Im Ringen um die Konsolidierung des Haushalts in Bielefeld bringt die Fraktion Die Linke einen klaren Gegenentwurf ins Spiel. Statt den Sparkurs vor allem über Kürzungen sowie den Abbau von Sozialleistungen und Personal zu gestalten, fordert sie, mindestens die Hälfte des notwendigen Konsolidierungsvolumens durch zusätzliche Einnahmen zu decken.
Konkret schlägt die Partei vor, die Gewerbesteuer um 50 Hebesatzpunkte auf 530 anzuheben. Darüber hinaus spricht sie sich für die Einführung einer sogenannten Bettensteuer aus nach dem Vorbild der westfälischen Stadt Münster, die eine solche Abgabe bereits erhebt.

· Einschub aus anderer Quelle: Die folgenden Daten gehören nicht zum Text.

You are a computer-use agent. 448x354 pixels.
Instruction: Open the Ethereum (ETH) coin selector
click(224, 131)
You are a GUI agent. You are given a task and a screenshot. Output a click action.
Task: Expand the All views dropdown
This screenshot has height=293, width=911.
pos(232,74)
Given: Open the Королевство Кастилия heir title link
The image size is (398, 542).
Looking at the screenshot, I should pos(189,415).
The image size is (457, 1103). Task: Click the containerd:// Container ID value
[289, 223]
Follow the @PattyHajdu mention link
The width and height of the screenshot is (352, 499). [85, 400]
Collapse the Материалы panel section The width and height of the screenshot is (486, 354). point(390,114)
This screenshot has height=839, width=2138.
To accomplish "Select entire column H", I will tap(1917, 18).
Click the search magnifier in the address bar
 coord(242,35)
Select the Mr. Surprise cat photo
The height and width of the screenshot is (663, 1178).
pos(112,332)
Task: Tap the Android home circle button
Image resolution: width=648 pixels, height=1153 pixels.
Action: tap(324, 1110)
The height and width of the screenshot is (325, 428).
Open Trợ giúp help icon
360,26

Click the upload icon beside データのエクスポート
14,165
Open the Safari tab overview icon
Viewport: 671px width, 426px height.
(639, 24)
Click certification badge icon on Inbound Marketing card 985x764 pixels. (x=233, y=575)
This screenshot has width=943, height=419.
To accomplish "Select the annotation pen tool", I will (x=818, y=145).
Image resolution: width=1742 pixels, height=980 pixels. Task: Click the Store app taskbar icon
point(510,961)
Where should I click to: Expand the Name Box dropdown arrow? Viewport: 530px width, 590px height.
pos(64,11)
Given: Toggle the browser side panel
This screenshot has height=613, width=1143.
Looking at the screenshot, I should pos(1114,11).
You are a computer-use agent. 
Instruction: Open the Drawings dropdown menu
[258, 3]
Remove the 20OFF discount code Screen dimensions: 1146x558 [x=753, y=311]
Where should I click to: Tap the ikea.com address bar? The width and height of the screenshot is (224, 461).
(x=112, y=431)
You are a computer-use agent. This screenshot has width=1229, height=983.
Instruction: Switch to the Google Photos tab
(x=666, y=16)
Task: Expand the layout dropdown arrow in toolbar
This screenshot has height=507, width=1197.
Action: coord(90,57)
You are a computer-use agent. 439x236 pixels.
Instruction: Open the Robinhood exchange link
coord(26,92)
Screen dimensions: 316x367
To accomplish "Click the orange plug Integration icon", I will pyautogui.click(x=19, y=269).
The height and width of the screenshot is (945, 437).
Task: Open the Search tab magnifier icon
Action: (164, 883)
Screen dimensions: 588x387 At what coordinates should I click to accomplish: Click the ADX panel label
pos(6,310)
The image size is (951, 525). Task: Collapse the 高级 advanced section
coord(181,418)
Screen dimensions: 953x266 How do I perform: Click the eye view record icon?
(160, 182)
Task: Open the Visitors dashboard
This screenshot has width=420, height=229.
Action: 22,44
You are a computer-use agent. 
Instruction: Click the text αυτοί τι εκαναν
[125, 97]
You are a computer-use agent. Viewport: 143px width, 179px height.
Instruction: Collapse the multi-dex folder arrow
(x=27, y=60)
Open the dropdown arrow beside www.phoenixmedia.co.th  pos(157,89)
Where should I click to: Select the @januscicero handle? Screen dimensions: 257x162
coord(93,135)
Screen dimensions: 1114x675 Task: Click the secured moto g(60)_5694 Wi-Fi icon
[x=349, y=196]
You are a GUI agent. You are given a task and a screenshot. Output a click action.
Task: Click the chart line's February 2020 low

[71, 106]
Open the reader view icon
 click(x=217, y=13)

Neben den finanziellen Maßnahmen legt die Linke besonderen Wert auf Transparenz: Zu sämtlichen Kürzungsvorschlägen soll es eine nachvollziehbare Darstellung der sozialen Auswirkungen geben. Damit will die Fraktion sicherstellen, dass die Folgen politischer Entscheidungen für die Bürgerinnen und Bürger klar benannt und öffentlich diskutiert werden.
Die Vorschläge dürften die politische Debatte im Stadtrat weiter anheizen denn die Frage, wer die Last der Haushaltskonsolidierung trägt, bleibt hoch umstritten.